Stanger things have happened-it may not be the phen, but I know every time I get a script and read the fact sheet, I see the "rare but serious side effects" part. THere's usually some pretty serious stuff listed, and I always wonder if those things really happen-how common it is. And EVERY one of them states "some side effects may occur that are not listed here", which basically means to me that it is not predictable in EVERY case, no medicine is-and they're just covering their butts, ya know? I don't think it's scary as far as for others to be concerned-you may be one out of millions that this happens to, or it may be unrelated. Because there's no precedent you may never know for sure.

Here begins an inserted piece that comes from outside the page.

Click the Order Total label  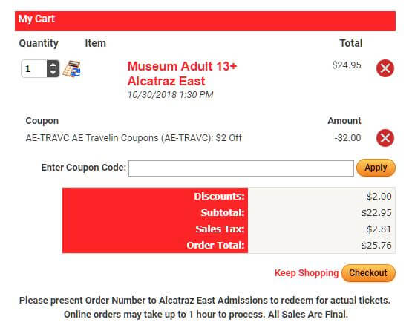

Well please keep us updated and let everyone know when you can get some more answers, and how you are doing.
Laura

[krazidame7]

lol it would be nice to know for sure! I think the fact sheets are basically covering their butts too...I called the manufacturer because I was just completely baffled and couldn't think of anyone else to call that would know better of strange side effects lol and ofcourse they were just as surprised to hear it as everyone else, so it must be some kind of strange thing. Hopefully i will be able to go to another doctor soon, I found a yahoo group of people who have the same thing i do, and none of them took phen before lol but just to show how rare the thing I have is, there are only 500 people in the group. Its nice to see others with it though who are basically ahead of the doctors on everything LOL

I am glad you mentioned the shots because I really was about to spend mega bucks on vitamins lol I was thinking of just getting b complex

[susanpesek]

Wow! You guys are so intelligent. I just want to say thank you to those who research their information and then go to the trouble to post it here. BRAVO!
In every county there is a mental health center which is affiliated with the County Board of Health where you can receive advice and care for any problems you are having~physical, emotional, psychological....and don't be ashamed to phone them. It doesn't mean you are crazy; it just means that is an option to help them direct you to the right place!
My own kids have done this and the care received is on par with their regular GP's. The reactions you are having should be explained to a nurse after you phone them, and you must be persistent in calling and asking until you reach the right area of the system to gather the help you need, for whatever amount you can pay.
Please phone them and ask for some help. Best to you!